Suppose you were marching in a military parade dressed in a crisp, khaki uniform, shoes shined to perfection, embedded in a troop of soldiers looking and stepping exactly as you do. (North Koreans are very good at this.) Would you not feel just a tad odd? Wouldn't it all seem a bit kindergarten? Would you not feel a bit like an interchangeable machine part?

     I know I would.

     There's plenty of that military "peacocking" going on just now, what with our CF18s in Kuwait, two soldiers killed in civilian territory, the anniversary of WWI and today, poppies everywhere. And militaristically-motivated thinking is on the rise in Canada, in part because our politicians are crassly willing to hitch their electoral hopes to whatever mood is in public favour at the moment.

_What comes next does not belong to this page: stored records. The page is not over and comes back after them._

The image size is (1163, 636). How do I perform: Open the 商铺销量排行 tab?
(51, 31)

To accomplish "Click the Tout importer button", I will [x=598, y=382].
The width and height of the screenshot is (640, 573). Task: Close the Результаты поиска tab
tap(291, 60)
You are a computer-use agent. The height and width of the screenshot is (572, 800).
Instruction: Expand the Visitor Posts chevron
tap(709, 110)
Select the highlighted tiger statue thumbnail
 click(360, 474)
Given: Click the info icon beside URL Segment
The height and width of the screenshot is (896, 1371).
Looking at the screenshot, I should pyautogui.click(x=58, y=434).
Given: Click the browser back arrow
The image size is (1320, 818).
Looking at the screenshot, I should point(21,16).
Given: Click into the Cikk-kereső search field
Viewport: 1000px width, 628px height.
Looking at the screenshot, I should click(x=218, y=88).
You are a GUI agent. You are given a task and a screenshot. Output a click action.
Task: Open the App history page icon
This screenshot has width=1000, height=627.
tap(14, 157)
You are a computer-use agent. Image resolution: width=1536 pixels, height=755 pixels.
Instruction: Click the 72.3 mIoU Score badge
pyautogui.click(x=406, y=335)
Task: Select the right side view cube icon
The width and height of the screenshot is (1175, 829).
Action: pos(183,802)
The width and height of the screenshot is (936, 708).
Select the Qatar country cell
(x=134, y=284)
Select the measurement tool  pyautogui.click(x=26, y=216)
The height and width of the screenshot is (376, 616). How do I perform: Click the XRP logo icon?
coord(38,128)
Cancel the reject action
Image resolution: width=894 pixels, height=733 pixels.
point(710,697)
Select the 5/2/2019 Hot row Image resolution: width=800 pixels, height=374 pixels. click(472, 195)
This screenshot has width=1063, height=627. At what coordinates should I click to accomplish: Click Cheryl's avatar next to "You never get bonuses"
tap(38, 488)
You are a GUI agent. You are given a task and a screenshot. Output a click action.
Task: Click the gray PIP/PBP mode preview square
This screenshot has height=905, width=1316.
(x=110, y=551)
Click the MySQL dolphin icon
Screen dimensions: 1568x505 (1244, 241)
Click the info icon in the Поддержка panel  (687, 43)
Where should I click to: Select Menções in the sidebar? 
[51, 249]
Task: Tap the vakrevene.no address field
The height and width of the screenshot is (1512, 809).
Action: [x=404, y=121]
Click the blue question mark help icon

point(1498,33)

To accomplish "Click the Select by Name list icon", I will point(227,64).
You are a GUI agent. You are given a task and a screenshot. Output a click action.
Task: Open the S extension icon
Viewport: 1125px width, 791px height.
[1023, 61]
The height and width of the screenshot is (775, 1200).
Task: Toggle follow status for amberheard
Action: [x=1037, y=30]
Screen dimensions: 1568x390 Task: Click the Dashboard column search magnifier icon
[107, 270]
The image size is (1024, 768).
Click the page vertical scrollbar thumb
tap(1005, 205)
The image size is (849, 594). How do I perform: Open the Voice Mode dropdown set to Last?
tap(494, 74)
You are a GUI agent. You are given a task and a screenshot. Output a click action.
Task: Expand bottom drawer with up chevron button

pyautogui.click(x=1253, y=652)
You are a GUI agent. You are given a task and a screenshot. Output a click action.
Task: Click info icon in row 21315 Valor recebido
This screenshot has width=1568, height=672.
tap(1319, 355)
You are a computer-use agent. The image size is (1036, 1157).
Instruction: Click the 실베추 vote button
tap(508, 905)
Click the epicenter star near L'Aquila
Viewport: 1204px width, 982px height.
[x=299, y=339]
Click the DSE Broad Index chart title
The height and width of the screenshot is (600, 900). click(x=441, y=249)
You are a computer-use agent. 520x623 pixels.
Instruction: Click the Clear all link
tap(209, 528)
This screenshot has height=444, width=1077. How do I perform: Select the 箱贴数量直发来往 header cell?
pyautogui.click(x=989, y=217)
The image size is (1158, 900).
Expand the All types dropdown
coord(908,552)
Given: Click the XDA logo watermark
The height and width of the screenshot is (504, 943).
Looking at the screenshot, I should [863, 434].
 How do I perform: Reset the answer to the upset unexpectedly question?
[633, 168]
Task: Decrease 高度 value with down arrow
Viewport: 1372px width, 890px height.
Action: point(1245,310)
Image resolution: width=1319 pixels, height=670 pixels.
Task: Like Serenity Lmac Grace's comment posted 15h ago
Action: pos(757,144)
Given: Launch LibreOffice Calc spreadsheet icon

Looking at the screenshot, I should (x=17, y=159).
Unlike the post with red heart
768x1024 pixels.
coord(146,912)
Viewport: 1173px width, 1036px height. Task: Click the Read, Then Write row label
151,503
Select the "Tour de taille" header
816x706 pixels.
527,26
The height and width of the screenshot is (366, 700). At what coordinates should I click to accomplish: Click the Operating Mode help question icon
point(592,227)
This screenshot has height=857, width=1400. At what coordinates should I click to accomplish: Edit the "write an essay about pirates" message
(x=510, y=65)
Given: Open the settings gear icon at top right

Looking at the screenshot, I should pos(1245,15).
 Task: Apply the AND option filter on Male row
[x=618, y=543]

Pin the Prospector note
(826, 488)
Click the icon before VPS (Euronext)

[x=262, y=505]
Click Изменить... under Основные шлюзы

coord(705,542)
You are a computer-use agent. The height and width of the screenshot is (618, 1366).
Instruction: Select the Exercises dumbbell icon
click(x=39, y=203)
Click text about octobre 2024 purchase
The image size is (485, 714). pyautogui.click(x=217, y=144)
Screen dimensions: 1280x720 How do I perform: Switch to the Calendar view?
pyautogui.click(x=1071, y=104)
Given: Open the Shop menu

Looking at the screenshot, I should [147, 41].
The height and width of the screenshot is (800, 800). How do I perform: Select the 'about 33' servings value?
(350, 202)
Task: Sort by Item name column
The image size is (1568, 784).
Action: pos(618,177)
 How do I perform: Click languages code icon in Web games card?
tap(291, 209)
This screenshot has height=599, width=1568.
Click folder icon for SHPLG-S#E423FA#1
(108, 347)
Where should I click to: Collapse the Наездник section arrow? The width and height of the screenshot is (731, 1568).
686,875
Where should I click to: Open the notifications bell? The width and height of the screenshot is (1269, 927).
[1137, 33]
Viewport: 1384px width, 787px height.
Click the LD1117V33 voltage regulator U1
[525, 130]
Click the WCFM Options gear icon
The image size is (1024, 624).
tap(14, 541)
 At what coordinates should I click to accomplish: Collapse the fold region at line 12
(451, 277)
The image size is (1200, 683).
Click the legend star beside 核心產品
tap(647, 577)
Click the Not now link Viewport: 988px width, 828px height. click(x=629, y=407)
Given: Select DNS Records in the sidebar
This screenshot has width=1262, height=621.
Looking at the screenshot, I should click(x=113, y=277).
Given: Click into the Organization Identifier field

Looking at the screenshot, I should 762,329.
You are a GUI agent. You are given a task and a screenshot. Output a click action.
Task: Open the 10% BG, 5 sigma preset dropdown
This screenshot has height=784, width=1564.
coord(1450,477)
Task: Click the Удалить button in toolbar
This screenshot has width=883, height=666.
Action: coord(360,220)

     I'm not wearing a poppy this year. I've been to the fields where poppies blow; I've counted crosses row on row, I've marveled at these delicate red blossoms growing, waving valiantly against the gold of European wheat fields. They don't represent the dubious valour of desperate soldiers trying to survive greedy politicians' wars in the muddy, cold trenches of Belgium to me. They suggest much more closely the wispy, timid fight for survival of an idea, an idea about a better world, a world in which peace is won through gentler campaigns. A world schooled by the sure knowledge that what is won through brutality destroys both victor and vanquished.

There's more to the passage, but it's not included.